Bug 580418 (CVE-2010-1150)

Summary: CVE-2010-1150 MediaWiki v.1.15.3: Login CSRF
Product: [Other] Security Response Reporter: Jan Lieskovsky <jlieskov>
Component: vulnerabilityAssignee: Red Hat Product Security <security-response-team>
Status: CLOSED NOTABUG QA Contact:
Severity: low Docs Contact:
Priority: low    
Version: unspecifiedCC: axel.thimm, smooge, smooge
Target Milestone: ---Keywords: Security
Target Release: ---   
Hardware: All   
OS: Linux   
URL: http://lists.wikimedia.org/pipermail/mediawiki-announce/2010-April/000090.html
Whiteboard:
Fixed In Version: Doc Type: Bug Fix
Doc Text:
Story Points: ---
Clone Of: Environment:
Last Closed: 2014-06-09 20:01:16 UTC Type: ---
Regression: --- Mount Type: ---
Documentation: --- CRM:
Verified Versions: Category: ---
oVirt Team: --- RHEL 7.3 requirements from Atomic Host:
Cloudforms Team: --- Target Upstream Version:
Embargoed:

Description Jan Lieskovsky 2010-04-08 08:45:21 UTC 
MediaWiki upstream has released:
  [1] http://lists.wikimedia.org/pipermail/mediawiki-announce/2010-April/000090.html

latest, v.1.15.3 version, addressing one cross-site request forgery
(CSRF) issue (from [1]):

"MediaWiki was found to be vulnerable to login CSRF. An attacker who
controls a user account on the target wiki can force the victim to log
in as the attacker, via a script on an external website.

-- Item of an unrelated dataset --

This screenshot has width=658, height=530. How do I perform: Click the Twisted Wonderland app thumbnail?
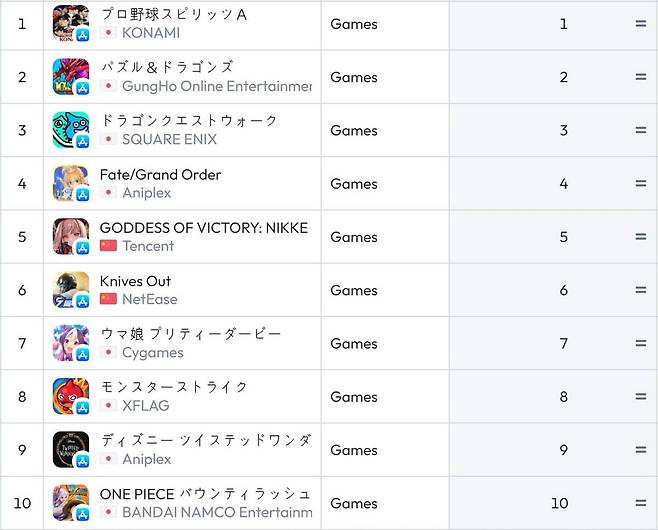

If the wiki is
configured to allow user scripts, say with "$wgAllowUserJs = true" in
LocalSettings.php, then the attacker can proceed to mount a
phishing-style attack against the victim to obtain their password."

Upstream bug report:
  [2] https://bugzilla.wikimedia.org/show_bug.cgi?id=23076

CVE Request (and reply):
  [3] http://www.openwall.com/lists/oss-security/2010/04/07/1
  [4] http://www.openwall.com/lists/oss-security/2010/04/08/4
Comment 1 Jan Lieskovsky 2010-04-08 08:57:08 UTC 
This issue has been already addressed in current versions
of mediawiki package, as shipped with Fedora release of 11
and 12. Particular builds (mediawiki-1.15.3-53.fc11 and
mediawiki-1.15.3-53.fc12) are already present in relevant
-candidate repositories for each of the above listed releases,
and once the Fedora stabilization process completes, they 
will be pushed into -stable.

Though, the EPEL-5 repository still contains mediawiki-1.14.0-45.el5,
as the latest version. 

Stephen, would it be possible to rebase the EPEL-5 version
to latest upstream v.1.15.3 version too? (as the previous
upstream release v.1.15.2 also addressed two security flaws --
CVE-2010-1189 and CVE-2010-1190).

Thanks && Regards, Jan.
--
Jan iankko Lieskovsky / Red Hat Security Response Team
Comment 2 Stephen John Smoogen 2014-06-09 20:01:16 UTC 
I apologize. This ticket should have been closed years ago as we moved to only having the Wikimedia Longterm Support in EPEL.